En effet, dans les sociétés amérindiennes, Pierre Clastres relève l'existence d'un pouvoir à peu près impuissant, un chef sans autorité, détenteur d'une fonction qui ne fonctionne pas ! Néanmoins, il y a quand même un chef et trois conditions sont nécessaires pour le devenir.
D'abord, le chef a la charge du maintien de la paix et de l'harmonie dans le groupe. Il ne divise pas mais réconcilie et apaise les querelles non pas en usant de la force et de la contrainte mais en se fiant seulement à son prestige de chef symbolique, de son équité et de sa parole. De toutes les façons la force, il ne l'a possède pas et elle ne lui est pas reconnue. Sauf en temps de guerre mais aussitôt après il la perd.
Ensuite, le chef doit être généreux. En fait, ce n'est pas vraiment de la générosité mais une servitude : il est obligé de donner. Par conséquent, il ne peut accumuler des richesses sinon tout pouvoir, tout prestige lui sont immédiatement retirés. Ainsi, lorsque menace la famine, les tribus de l'Orénoque s'installent dans la maison du chef et vivent à ses dépens en attendant des jours meilleurs.
Enfin, le chef doit être un bon orateur. Pas pour tromper et manipuler mais pour rappeler les vertus recommandées à la tribu : l'harmonie, l'honnêteté, en somme tout ce qui favorise la paix. Aussi doit-il prendre la parole tous les jours, le matin ou le soir, pour exhorter les gens à respecter ces valeurs. Et peu importe qu'il soit écouté ou pas, ce qui compte c'est qu'il doit parler.
Être chef, c'est cela. Ne pas exercer un pouvoir sauf en cas d'incendie.
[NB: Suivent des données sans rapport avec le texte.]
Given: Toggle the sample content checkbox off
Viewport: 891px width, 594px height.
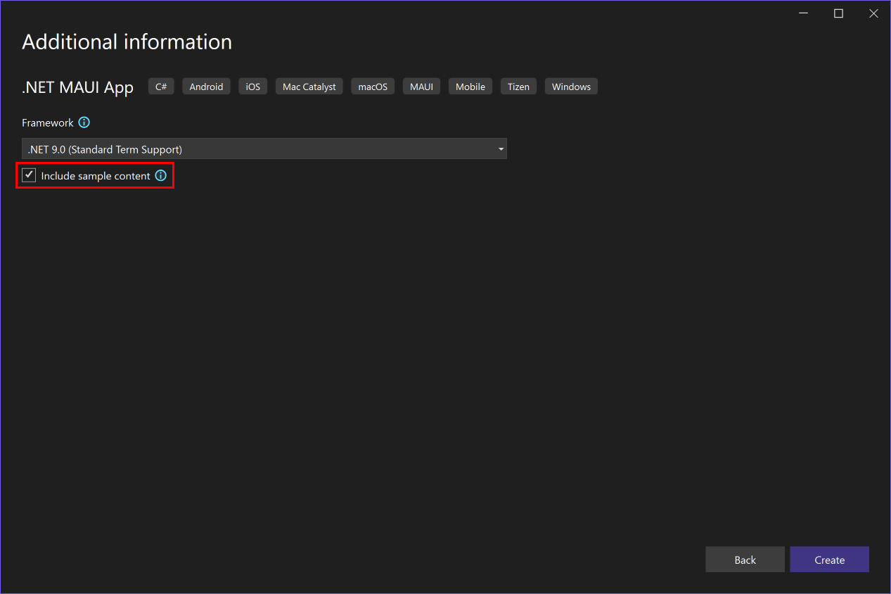Looking at the screenshot, I should pyautogui.click(x=29, y=175).
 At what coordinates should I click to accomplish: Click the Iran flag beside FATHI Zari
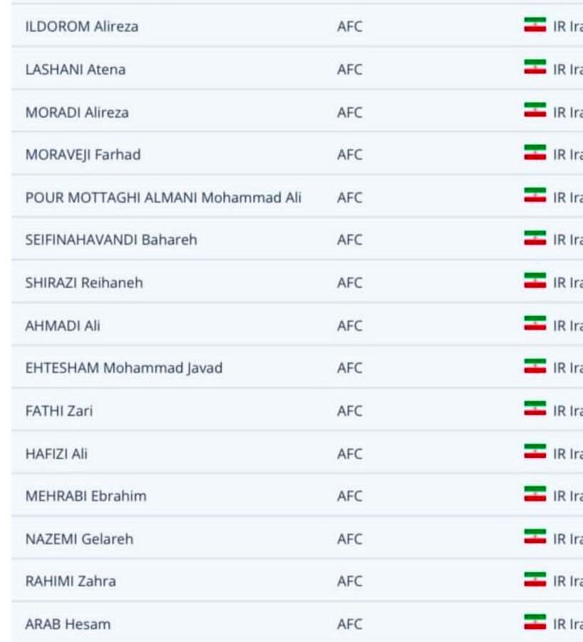pyautogui.click(x=535, y=409)
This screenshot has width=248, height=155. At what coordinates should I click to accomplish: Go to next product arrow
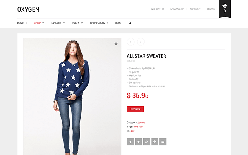[x=141, y=42]
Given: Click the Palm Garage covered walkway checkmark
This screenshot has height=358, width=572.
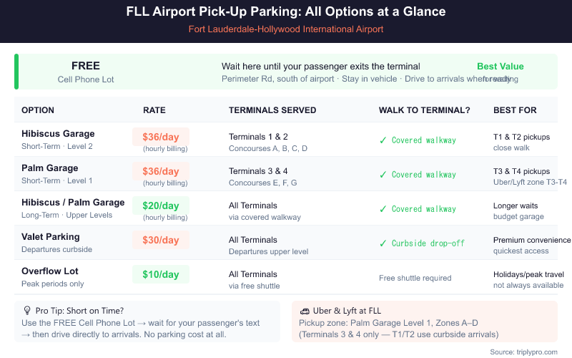Looking at the screenshot, I should 383,174.
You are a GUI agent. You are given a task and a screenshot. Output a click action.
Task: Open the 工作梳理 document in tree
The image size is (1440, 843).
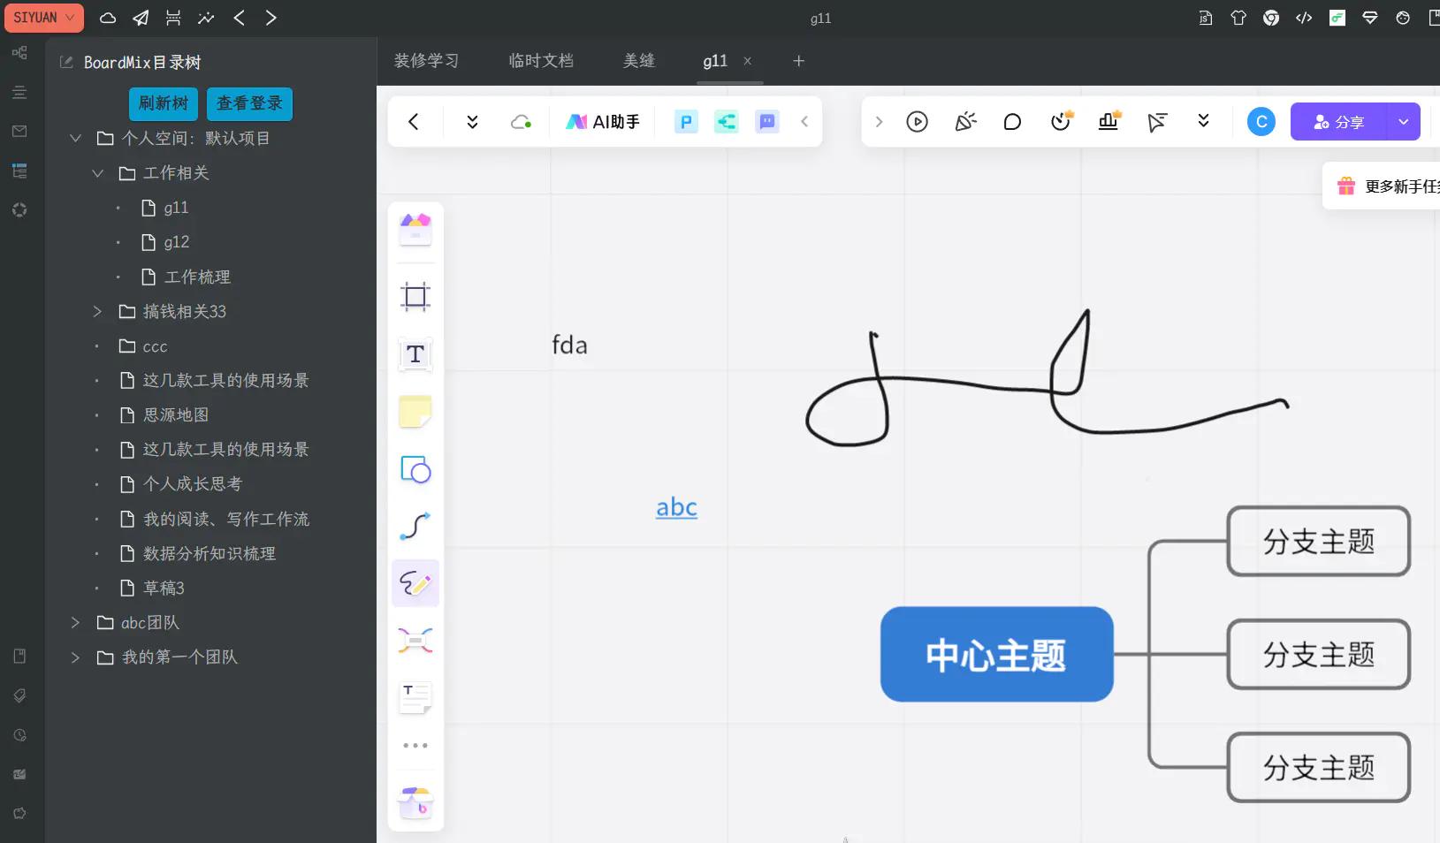[197, 277]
Être généreux, ne pas accumuler sans fin, donner, laisser entrer dans son palais des gens qui ont froid et faim et plutôt que de jeter sans cesse de l'huile sur le feu, d'opposer les uns contre les autres, de diviser pour régner, juste prendre la parole pour rappeler régulièrement les vertus élémentaires. Ainsi pourrait aller le monde !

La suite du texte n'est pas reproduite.